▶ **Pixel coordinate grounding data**
»»

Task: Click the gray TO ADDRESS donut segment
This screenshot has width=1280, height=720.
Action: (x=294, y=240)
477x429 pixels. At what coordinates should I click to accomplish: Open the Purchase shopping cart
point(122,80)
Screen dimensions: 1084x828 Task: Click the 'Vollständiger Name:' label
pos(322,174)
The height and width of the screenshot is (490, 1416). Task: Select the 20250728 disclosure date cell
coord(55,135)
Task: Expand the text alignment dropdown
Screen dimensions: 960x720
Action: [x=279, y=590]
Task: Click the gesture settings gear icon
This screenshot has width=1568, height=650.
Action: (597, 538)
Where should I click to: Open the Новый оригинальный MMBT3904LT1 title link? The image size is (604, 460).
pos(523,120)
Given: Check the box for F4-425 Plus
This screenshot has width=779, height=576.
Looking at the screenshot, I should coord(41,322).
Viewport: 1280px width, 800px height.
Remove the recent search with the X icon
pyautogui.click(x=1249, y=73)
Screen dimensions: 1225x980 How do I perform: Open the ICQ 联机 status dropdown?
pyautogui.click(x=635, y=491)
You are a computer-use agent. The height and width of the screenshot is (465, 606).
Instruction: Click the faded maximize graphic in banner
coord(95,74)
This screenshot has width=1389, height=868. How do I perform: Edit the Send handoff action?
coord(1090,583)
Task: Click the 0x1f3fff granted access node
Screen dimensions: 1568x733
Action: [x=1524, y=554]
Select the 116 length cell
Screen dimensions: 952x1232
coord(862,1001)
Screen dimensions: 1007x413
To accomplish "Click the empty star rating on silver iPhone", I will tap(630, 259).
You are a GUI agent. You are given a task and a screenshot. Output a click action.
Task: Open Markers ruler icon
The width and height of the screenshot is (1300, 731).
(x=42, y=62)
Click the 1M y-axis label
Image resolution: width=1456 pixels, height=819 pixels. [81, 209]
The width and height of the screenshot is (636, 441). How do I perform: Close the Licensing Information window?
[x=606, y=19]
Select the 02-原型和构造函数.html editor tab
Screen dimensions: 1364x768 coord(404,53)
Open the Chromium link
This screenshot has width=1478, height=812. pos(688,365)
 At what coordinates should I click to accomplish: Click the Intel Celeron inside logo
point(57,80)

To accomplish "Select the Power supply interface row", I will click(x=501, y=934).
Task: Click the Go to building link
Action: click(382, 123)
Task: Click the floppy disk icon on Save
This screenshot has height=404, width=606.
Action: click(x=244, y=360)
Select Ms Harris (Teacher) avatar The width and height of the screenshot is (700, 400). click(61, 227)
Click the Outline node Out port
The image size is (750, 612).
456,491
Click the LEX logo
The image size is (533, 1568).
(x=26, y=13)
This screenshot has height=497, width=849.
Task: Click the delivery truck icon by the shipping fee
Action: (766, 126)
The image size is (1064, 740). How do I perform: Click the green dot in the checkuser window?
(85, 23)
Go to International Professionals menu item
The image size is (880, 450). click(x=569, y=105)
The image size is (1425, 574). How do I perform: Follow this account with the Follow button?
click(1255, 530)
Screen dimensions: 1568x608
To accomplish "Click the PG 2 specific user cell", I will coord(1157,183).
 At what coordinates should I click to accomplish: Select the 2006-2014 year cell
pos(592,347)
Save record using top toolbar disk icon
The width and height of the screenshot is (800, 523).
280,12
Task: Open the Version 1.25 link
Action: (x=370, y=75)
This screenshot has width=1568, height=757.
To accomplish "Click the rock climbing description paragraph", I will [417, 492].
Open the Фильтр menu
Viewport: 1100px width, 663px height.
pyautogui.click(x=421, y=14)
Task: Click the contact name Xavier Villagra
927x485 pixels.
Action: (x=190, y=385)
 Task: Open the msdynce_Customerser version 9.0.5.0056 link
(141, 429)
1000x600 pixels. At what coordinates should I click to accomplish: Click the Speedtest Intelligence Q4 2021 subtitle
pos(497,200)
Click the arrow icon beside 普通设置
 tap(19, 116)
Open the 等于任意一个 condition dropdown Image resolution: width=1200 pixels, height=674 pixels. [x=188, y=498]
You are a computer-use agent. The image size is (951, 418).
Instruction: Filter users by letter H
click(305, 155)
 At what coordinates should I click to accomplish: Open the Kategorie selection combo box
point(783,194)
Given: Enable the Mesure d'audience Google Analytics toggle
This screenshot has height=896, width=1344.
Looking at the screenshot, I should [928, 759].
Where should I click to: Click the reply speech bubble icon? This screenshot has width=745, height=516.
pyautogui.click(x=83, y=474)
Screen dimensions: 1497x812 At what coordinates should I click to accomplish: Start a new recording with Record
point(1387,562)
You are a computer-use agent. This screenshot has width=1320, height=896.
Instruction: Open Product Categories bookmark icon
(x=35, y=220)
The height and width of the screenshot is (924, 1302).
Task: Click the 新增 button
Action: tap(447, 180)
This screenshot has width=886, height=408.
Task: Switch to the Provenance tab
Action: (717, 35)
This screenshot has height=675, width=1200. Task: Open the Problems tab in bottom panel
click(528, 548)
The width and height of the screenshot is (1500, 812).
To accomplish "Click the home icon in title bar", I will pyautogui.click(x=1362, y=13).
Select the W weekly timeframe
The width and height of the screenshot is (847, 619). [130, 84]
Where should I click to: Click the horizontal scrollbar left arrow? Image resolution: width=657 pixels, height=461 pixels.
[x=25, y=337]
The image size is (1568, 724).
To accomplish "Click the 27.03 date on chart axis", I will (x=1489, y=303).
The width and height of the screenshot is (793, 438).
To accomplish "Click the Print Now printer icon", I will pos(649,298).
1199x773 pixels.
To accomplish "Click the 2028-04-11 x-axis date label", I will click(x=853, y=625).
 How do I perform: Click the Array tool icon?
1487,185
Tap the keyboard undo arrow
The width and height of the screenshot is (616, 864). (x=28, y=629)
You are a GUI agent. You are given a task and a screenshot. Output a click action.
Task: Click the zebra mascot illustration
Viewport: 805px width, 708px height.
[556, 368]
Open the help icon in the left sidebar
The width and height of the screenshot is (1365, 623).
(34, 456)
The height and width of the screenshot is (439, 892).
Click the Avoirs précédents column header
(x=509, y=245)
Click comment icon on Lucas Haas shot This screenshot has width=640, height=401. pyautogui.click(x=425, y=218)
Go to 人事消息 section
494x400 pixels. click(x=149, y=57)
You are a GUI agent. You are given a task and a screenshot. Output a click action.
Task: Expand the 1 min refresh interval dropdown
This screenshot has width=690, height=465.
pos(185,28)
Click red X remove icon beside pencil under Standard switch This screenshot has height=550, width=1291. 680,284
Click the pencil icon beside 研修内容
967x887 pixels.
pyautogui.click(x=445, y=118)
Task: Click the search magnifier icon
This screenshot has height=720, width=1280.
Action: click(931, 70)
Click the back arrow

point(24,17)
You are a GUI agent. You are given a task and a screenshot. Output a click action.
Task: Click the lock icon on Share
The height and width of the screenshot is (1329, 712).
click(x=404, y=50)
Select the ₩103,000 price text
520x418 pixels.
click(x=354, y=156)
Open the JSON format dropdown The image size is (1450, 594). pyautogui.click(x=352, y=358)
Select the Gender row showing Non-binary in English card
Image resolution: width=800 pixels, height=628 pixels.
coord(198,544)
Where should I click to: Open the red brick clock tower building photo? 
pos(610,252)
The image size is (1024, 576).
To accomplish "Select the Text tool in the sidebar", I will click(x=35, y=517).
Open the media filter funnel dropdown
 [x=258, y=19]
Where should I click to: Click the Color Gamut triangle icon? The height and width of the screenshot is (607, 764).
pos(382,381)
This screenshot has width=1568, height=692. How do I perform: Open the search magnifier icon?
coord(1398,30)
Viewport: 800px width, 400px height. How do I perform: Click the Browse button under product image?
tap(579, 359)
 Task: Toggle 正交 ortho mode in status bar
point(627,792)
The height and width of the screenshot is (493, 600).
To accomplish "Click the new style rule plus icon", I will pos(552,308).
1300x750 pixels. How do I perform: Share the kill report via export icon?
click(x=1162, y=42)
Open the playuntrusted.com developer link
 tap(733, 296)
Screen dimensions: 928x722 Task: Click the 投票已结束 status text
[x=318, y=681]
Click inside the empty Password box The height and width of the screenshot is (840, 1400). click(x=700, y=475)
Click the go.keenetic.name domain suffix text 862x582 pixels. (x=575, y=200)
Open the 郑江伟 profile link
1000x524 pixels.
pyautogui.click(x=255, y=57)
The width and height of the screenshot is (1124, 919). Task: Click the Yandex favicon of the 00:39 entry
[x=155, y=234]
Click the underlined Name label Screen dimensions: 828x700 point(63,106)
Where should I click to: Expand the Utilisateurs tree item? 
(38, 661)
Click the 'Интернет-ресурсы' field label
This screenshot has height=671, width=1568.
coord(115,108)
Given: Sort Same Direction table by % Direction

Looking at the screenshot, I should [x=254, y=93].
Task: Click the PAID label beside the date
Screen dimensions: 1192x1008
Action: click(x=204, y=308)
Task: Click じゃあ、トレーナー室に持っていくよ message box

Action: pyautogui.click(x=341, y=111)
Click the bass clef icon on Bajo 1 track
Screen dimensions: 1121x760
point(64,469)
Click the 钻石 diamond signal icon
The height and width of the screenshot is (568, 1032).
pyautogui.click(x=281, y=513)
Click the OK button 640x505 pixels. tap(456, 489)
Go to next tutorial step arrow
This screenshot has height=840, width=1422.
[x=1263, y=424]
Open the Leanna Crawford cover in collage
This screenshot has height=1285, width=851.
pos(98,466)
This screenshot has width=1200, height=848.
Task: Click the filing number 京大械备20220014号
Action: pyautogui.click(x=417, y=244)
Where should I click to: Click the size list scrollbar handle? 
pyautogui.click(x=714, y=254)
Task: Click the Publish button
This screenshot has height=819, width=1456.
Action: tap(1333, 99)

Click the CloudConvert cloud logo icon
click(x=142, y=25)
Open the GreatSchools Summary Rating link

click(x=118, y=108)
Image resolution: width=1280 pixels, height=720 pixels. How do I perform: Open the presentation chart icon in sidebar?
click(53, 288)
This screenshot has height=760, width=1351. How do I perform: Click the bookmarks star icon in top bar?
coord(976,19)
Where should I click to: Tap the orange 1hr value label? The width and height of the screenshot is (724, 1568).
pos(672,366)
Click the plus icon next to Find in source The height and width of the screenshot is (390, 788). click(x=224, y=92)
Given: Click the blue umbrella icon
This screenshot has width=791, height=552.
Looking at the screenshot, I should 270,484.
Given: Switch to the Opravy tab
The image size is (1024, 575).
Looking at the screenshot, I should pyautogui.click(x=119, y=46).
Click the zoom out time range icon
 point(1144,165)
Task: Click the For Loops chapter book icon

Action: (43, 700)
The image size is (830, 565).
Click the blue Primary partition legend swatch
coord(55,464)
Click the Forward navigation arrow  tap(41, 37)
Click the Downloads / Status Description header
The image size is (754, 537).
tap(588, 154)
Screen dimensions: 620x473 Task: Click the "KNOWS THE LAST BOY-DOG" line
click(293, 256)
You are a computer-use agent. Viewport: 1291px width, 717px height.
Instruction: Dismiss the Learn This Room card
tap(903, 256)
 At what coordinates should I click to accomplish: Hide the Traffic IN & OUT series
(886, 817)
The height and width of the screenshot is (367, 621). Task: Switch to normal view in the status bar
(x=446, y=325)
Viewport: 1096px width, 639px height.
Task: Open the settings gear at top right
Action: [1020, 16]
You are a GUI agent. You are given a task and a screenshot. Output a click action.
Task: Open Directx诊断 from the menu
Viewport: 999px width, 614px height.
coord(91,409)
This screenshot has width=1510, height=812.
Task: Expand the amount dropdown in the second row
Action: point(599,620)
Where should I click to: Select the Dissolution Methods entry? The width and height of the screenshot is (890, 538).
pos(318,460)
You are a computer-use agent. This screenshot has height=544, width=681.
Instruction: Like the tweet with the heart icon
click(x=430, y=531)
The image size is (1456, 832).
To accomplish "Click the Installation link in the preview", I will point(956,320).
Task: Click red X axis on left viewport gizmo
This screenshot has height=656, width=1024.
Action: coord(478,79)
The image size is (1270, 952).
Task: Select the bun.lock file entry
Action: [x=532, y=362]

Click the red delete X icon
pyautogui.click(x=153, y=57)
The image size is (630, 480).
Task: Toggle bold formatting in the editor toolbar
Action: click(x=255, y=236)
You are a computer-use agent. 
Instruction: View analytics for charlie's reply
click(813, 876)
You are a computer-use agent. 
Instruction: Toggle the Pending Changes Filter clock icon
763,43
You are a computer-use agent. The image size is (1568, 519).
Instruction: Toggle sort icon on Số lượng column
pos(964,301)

««

▶ **Work required**
Your task is to list each line of the records with the word "next".

▶ **Problem solution**
Go to next tutorial step arrow
Click the plus icon next to Find in source The height and width of the screenshot is (390, 788). click(x=224, y=92)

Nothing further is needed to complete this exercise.